I spent this past week immersed in learning at the Ivey Spencer Leadership Centre, trapped in a network of 50 or so high-achievers, active-thinkers and hyper-leaders, all burning with the desire to grow and to succeed. Since the program is designed to increase togetherness and incite collaboration, we were all housed in the same facility. Round the clock collaboration, integration, socialization — bordering on molestation — one participant likened it to being in jail.

And — I had a blast. The program is the beginning of a long journey and I’m honoured to be among these wonderful and brilliant people. I was as boisterous and interactive as anyone. But I’m an introvert — so it came at a cost.

For one, I went three days without sleep. An overload of information, intellectual and emotional stimulation — I had difficulty coming down. I needed time to process all that information, to reflect.   And for me, reflection requires time alone.  Time that wasn’t in the schedule.

The constant interaction also made me more emotionally vulnerable.  The program involved dissecting all the things that make us tick – our fears, weaknesses and sensitivities – to make us better leaders.  While it was eye-opening it was also draining.

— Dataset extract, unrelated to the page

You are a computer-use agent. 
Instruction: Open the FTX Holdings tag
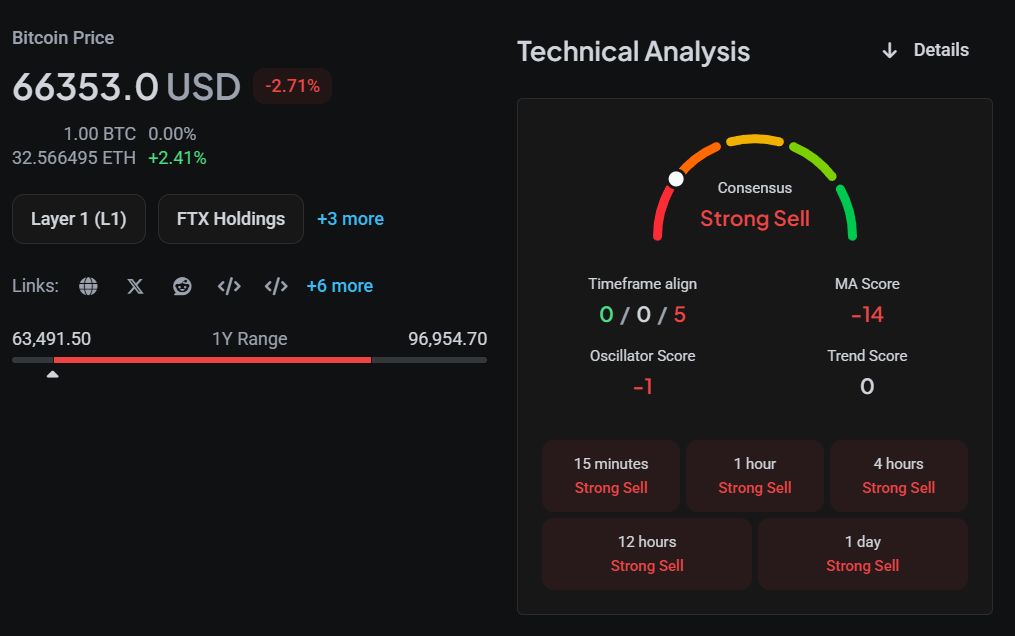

So, how do we manage all this? For the introvert, who needs some measure of solitude to exist, how do you handle a conference where ‘networking’ is key ? A team-building event, where one is expected to be up-close-and-personal with your cohorts? A learning symposium where you’re barraged with information and endless intellectual discussion?

I learned a few tricks that helped me unfurl from the fetal position and optimize my learning.

1. Take a few coffee breaks alone. Often, as soon as break time comes up, people tend to congregate and discuss what they think about what that guy said or that crazy exercise they did with those tennis balls. Sure, take part in a few of those conversations, but not all. It’s a good time to walk away from everyone. Look out the window, stare at an apple, check out some art… anything but talk to another human.

2. Go on long walks. When the group breaks for the day, before you head to the social cocktail event, go out on your own for a bit. I had a wonderful walk in London (Ontario) this week where I went to see the Thames River, which unlike it’s namesake, is a peaceful, soft-flowing brook, perfect ambience for self-reflection.

3. Find a person to help ground you. Remember, you’re not alone. There is likely someone going through the same thing and you can confide in that person. It helps to have someone who understands.

4. Connect with home. For me, it was my parachute. Your family, your partner, your friends, your dog. Anything that brings you mentally back to your happiest place in the world is worth as many visits as you can fit in.

And again, you’re not alone.  There are plenty of introverts among us.   When you’re feeling overwhelmed and your instinct is to run to your room and barricade the door until the conference is over – – take a breath, tell your colleagues you need a moment and find a place to be alone. They will understand and they will let you go.

You can survive many compromises and interactions, but never the absence of a very human need for self-retreat.  When the Quantum of Solitude stands at zero… you’ve got to get away to save yourself.